With the festive season fast approaching, Andy Walker offers up an ideal Christmas present idea that would suit anyone working in construction and infrastructure. 

Simon Jenkins’s new book, Britain’s 100 Best Railway Stations, is a must-have for anyone with an interest in the built environment and the social and economic history of the UK. Jenkins has travelled up and down the country to select his top 100 and he uses his considerable knowledge of the nation’s history and heritage to reveal the glory, splendour and cultural and economic significance of what are magnificent buildings and, in some cases, works of art.

The book is lavishly illustrated with colour photos throughout of what Jenkins considers to be the nation’s best railway stations out of the 2,560 stations on Britain’s main rail network.
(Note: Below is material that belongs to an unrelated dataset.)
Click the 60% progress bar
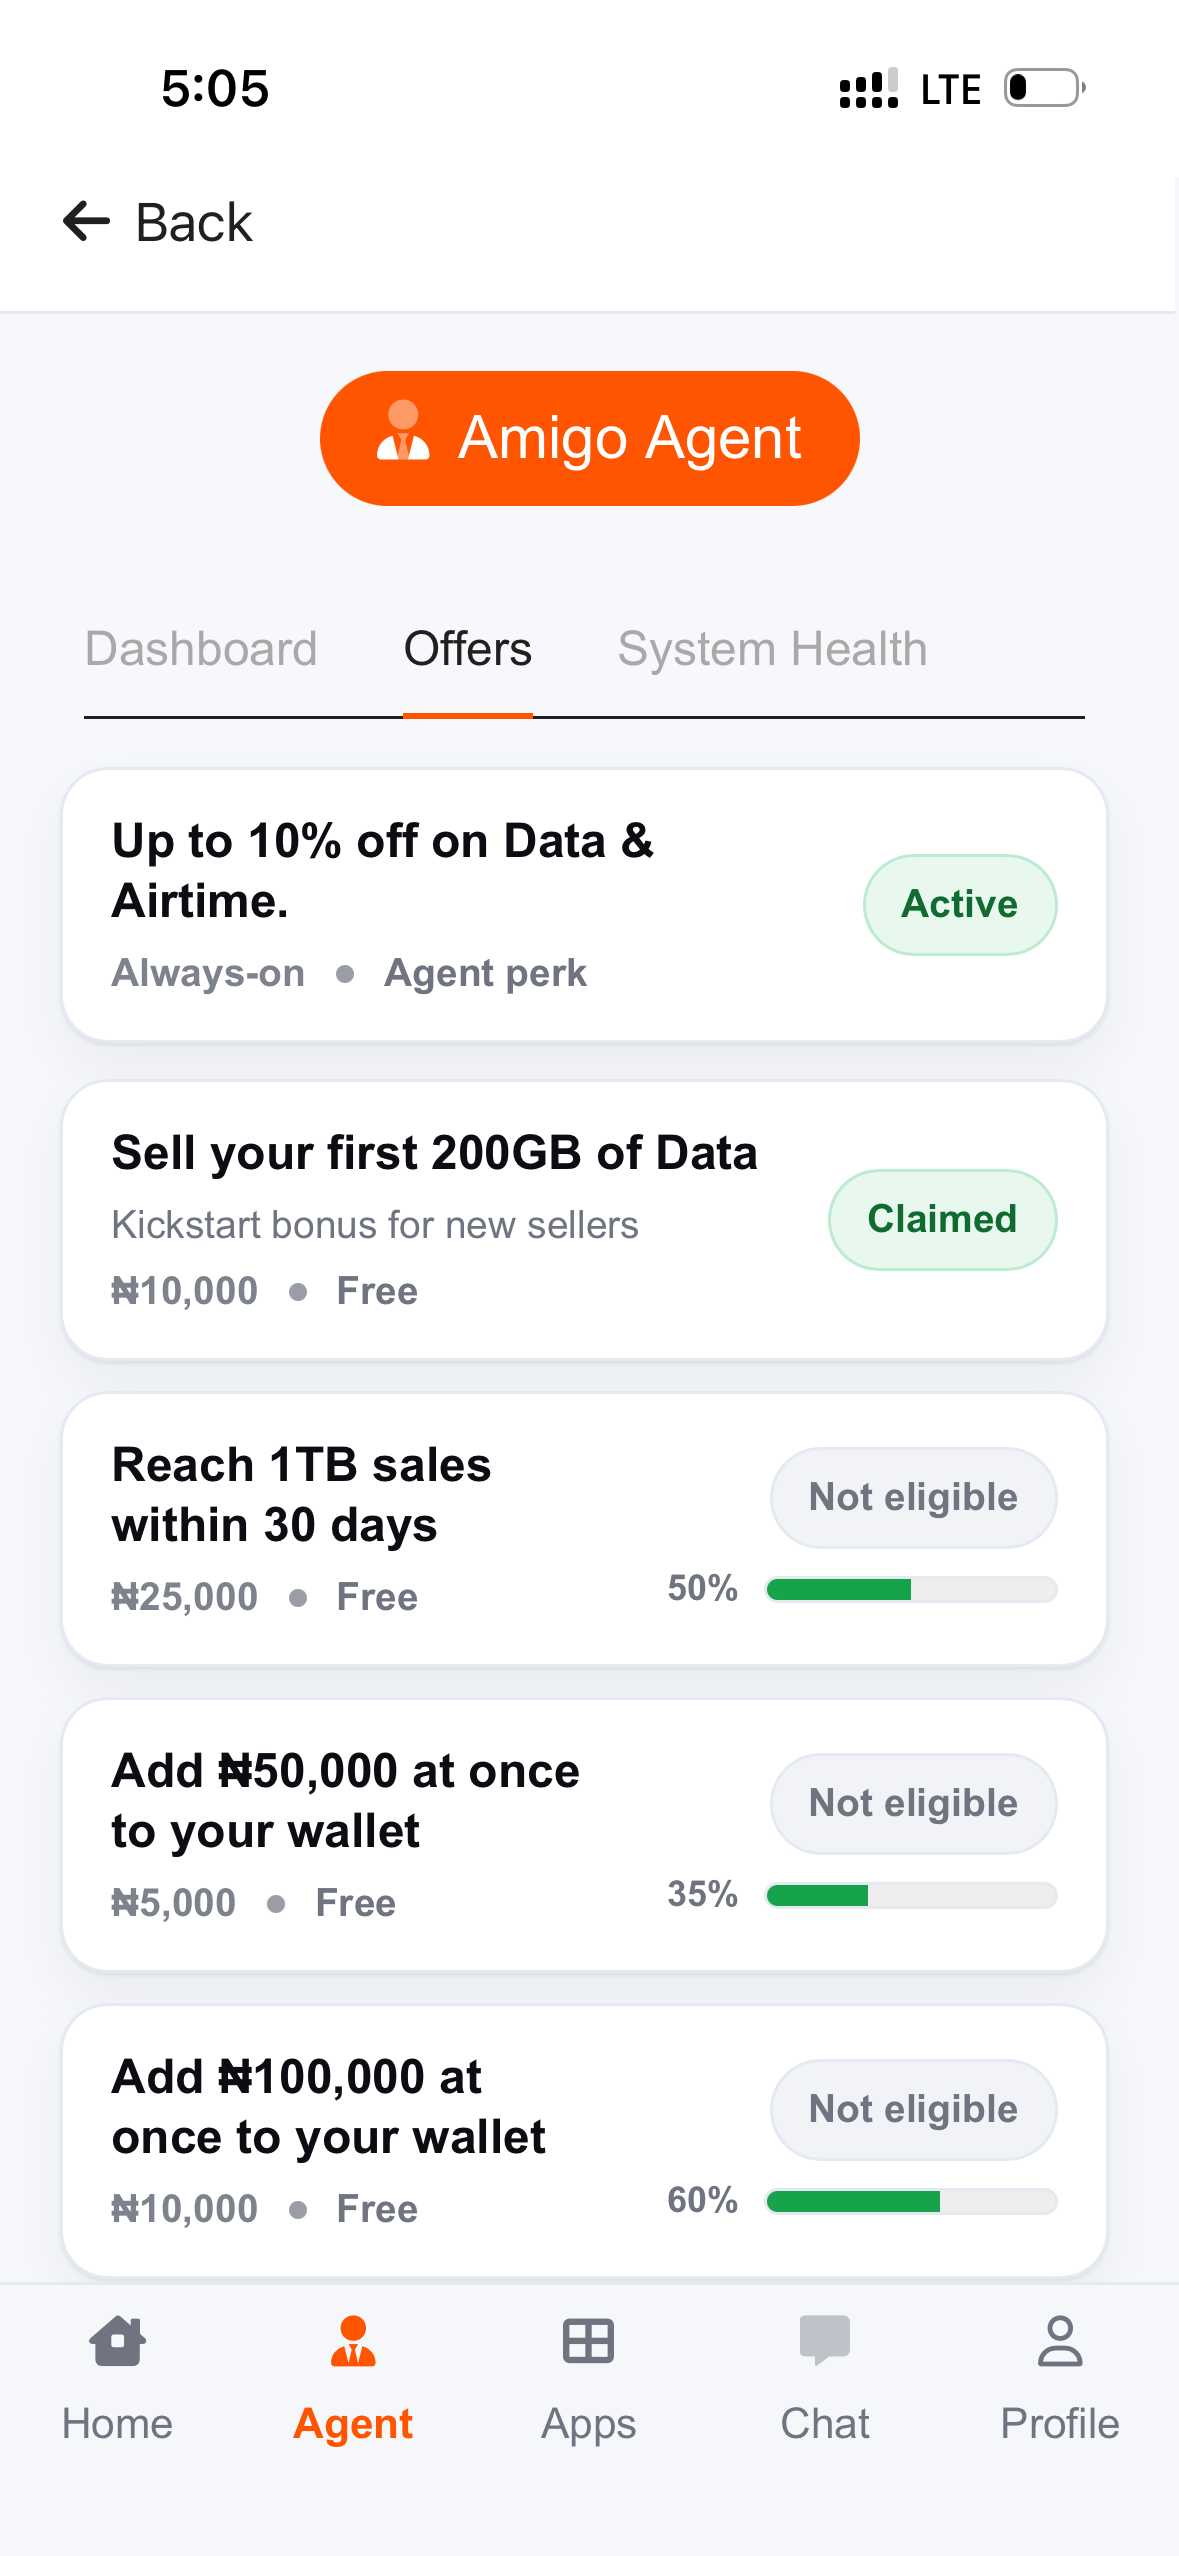The image size is (1179, 2556). (911, 2202)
Limiting his choice to just 100 was “painful” says Jenkins and he has restricted his list to stations still in use. His top 100 will surely spark some debate but reading the book, which is separated into geographical regions of the country, you can see the affection in which he holds buildings which are often taken for granted.
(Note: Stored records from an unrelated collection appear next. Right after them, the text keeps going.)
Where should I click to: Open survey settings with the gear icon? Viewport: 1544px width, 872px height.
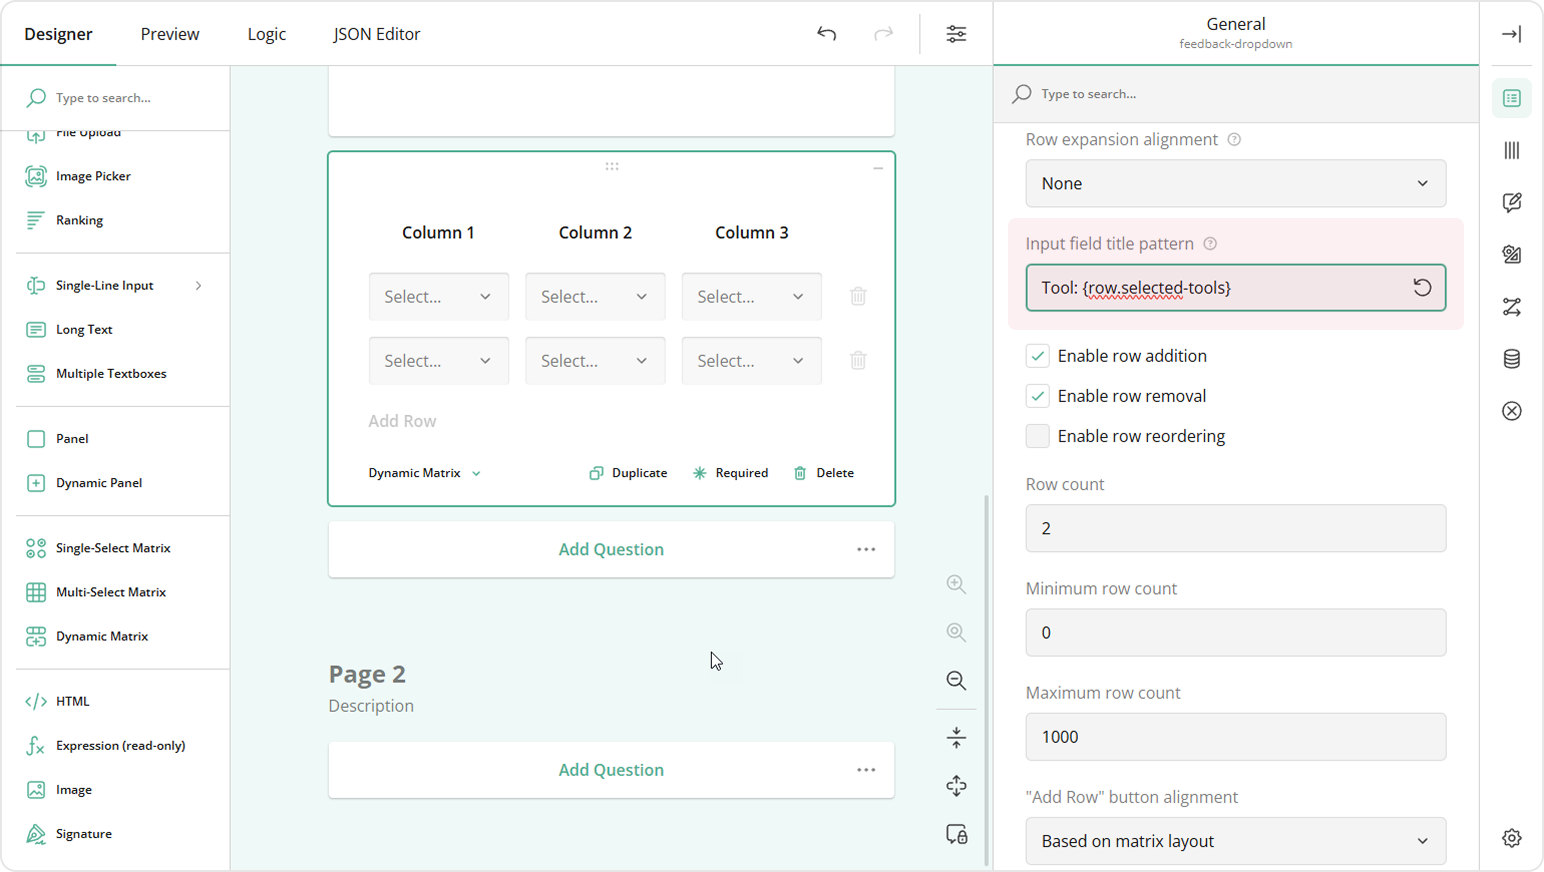[x=1512, y=838]
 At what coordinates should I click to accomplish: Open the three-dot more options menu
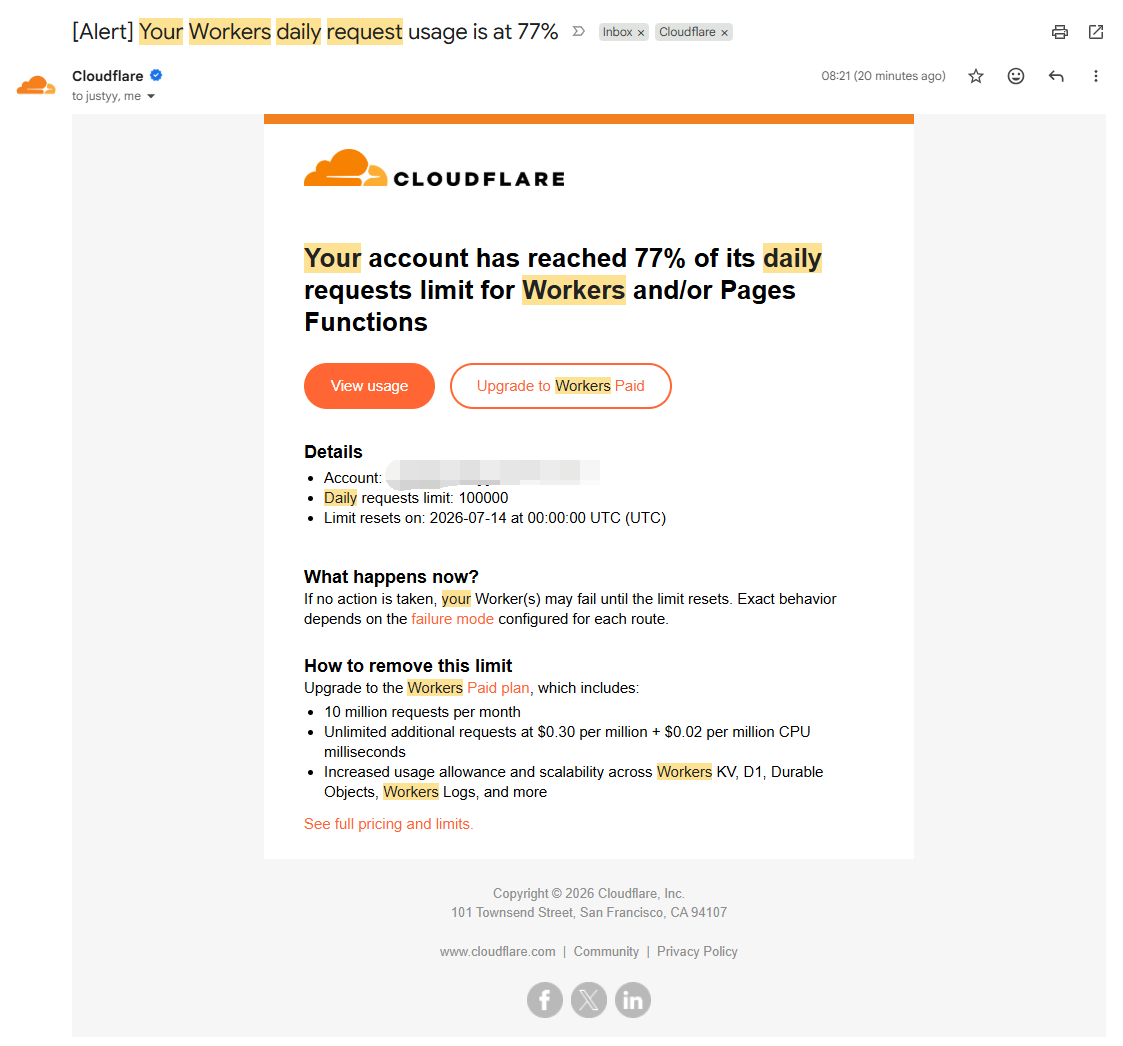[x=1095, y=76]
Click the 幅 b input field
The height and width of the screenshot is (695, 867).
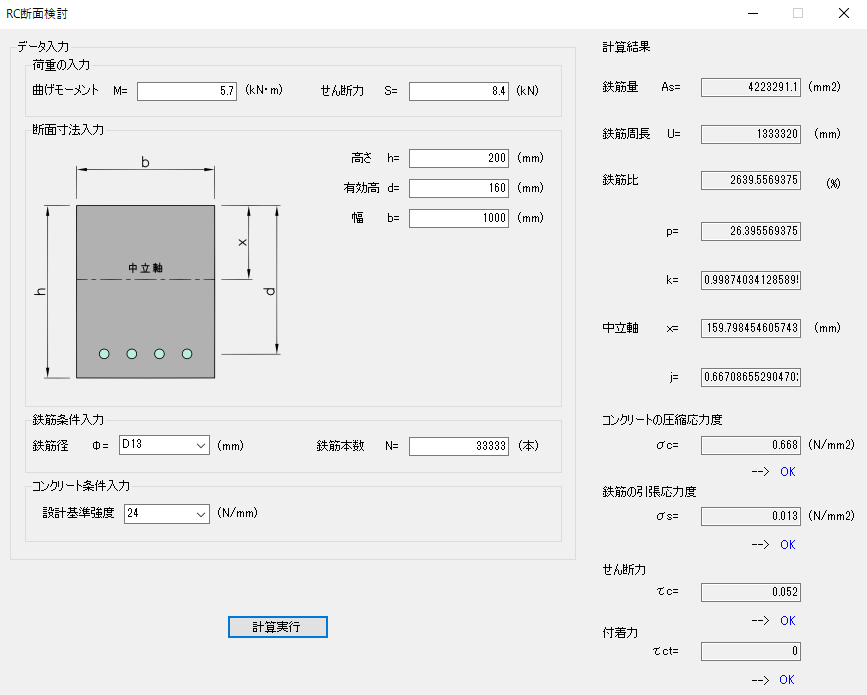(x=458, y=218)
Not only does the book list the stations, Jenkins also describes how and when they were built and by whom. Namechecking engineers and architects throughout the book, Jenkins is keen to credit those who have made such a lasting impact on the nation’s transport network. The history of the stations he has picked out is never less than fascinating and always interesting and the imagery is often stunning.

Jenkins writes with great affection about the history of Britain’s rail network and his list of the best stations is placed firmly in the context of a transport infrastructure that made and is still making people’s lives better. Jenkins is a real enthusiast for the built environment and I’m somewhat surprised that our industry does not use him more at events and talks. He’s certainly someone that the industry needs to get to know better. 

He writes beautifully too about how he sees railway stations as “a social phenomenon, a place where people perform the timeless rituals, not just of travelling, but of congregating, working, playing, greeting and parting”. “A station is a public stage of human contact,” Jenkins writes, “ever more prominent in what is called the age of hypermobility. It is once again at the heart of British life,” he enthuses.

As part of his assessment, Jenkins also picks out ten five-star stations which include obvious candidates such as Bristol Temple Meads, Liverpool Lime Street, London Kings Cross, St Pancras, Paddington and York. As part of his five-star selection, he also picks out Wemyss Bay station in Scotland for special attention as “one of the few stations that, in my opinion, qualify as a coherent work of art”. Built in 1903 as a joint project by the engineer Donald Matheson and architect James Miller, Wemyss Bay station can only be described as beautiful. It’s little wonder that its image adorns the front of Jenkins’s book.

Britain’s 100 Best Railway Stations will keep anyone busy during a fascinating read through its 300-plus pages. Anyone with an interest in buildings, transport or construction will love this book and it is sure to be on many people’s wish lists for Christmas.

Britain’s 100 Best Railway Stations by Simon Jenkins is published by Viking and retails at £25 but can be purchased for £11.99 from Amazon.